É sempre às “palavras anteriormente proferidas pelos santos profetas”
que os apóstolos apelam constante e invariavelmente para verificar o seu
testemunho das coisas cumpridas e das coisas que virão.
“Amados, esta é, agora, a segunda carta que escrevo a vocês. Em
ambas, procuro, com lembranças, despertar a mente esclarecida de vocês,
para que se lembrem das palavras que, anteriormente, foram ditas pelos
santos profetas, e também se lembrem do mandamento do Senhor e Salvador,
que os apóstolos de vocês lhes ensinaram.” (2Pe 3:1-2).
Somente na medida em que o testemunho de Jesus pudesse ser
demonstrado em conformidade com “o que Moisés e os profetas disseram que
deveria acontecer” (Atos 26:22) ele poderia ser recomendado ao povo do
livro como a prometida “esperança de Israel” (Atos 28:20). Nenhuma outra
testemunha poderia ser considerada viável, pois Isaías havia dito “À lei
e ao testemunho: se não falarem segundo esta palavra, é porque não há
luz neles” (Is 8:20). Somente esta autoridade constituiu para a igreja
primitiva o último tribunal de apelação. Todos os outros tipos de
evidência foram considerados secundários e contingentes à sua
concordância com este padrão (cânone).

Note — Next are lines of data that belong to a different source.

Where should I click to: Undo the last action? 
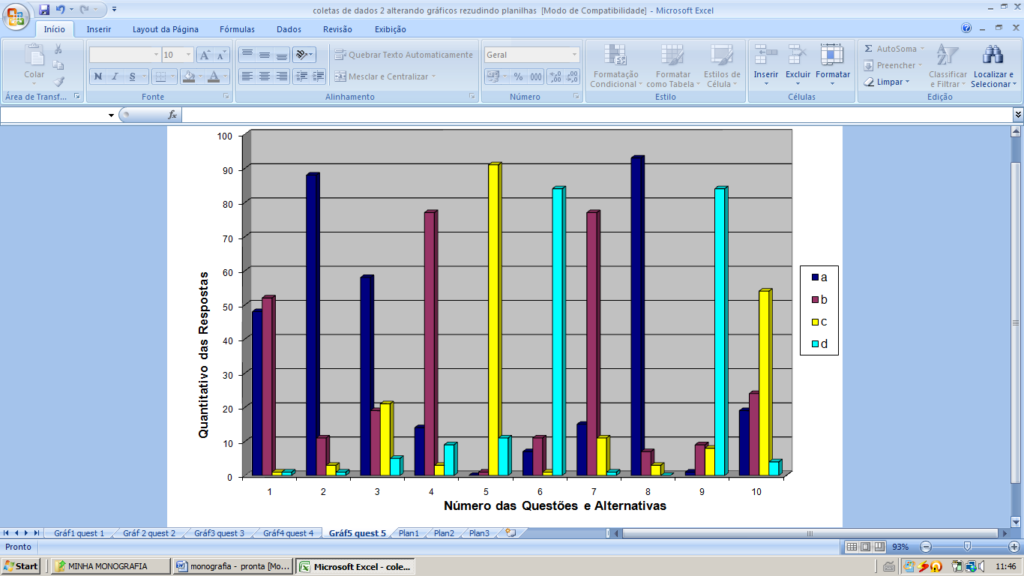[x=61, y=9]
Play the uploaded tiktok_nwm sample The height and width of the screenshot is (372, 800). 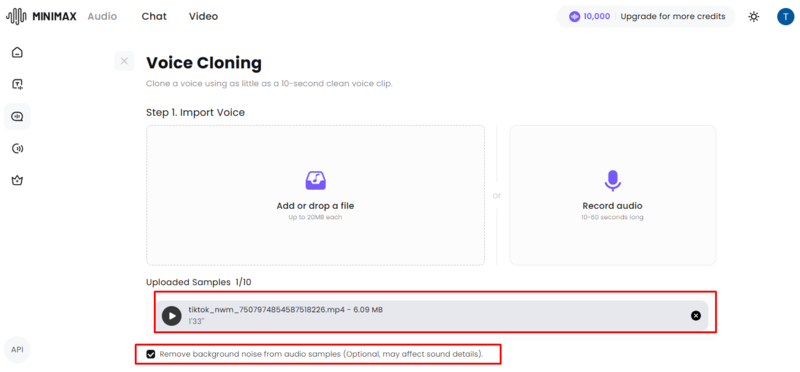172,316
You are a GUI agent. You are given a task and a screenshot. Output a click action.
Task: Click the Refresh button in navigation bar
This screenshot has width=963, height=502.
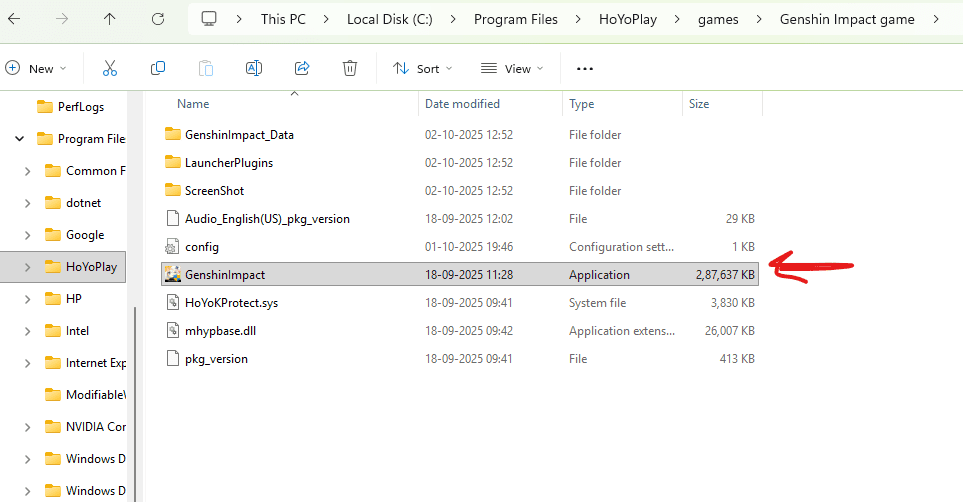click(x=158, y=19)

O testemunho da profecia foi a
base de toda proclamação, persuasão e defesa apostólica. A profecia é a
prova escolhida por Deus de Sua existência e caráter (ver Is 41:21-23;
42:9; 43:9; 44:7, 26, 28; 45:4, 11; 46:10).
Profecia, Conhecimento
de Deus e Adoração
A autenticidade da nossa adoração não pode ultrapassar o nosso
conhecimento de Deus. É claro que, nas Escrituras, “o conhecimento de
Deus” fala primeiro de relacionamento, mas tal relacionamento é baseado
na revelação da verdade pelo Espírito Santo. Se Deus deve ser adorado
“em Espírito e em verdade”, e se “nenhuma mentira vem da verdade”,
cabe-nos “estudar para nos apresentarmos aprovados diante de Deus,
manejando bem a palavra da verdade” (2 Timóteo 2:15), na fé de que ‘toda
a Escritura é inspirada por Deus e é proveitosa’ (2Tm 3:16).
Somos instruídos a “destruir toda imaginação” que ameace ofuscar ou
comprometer a verdadeira e última glória de Deus por qualquer glória
menor. Os crentes devem “estar sempre preparados para fazer uma defesa”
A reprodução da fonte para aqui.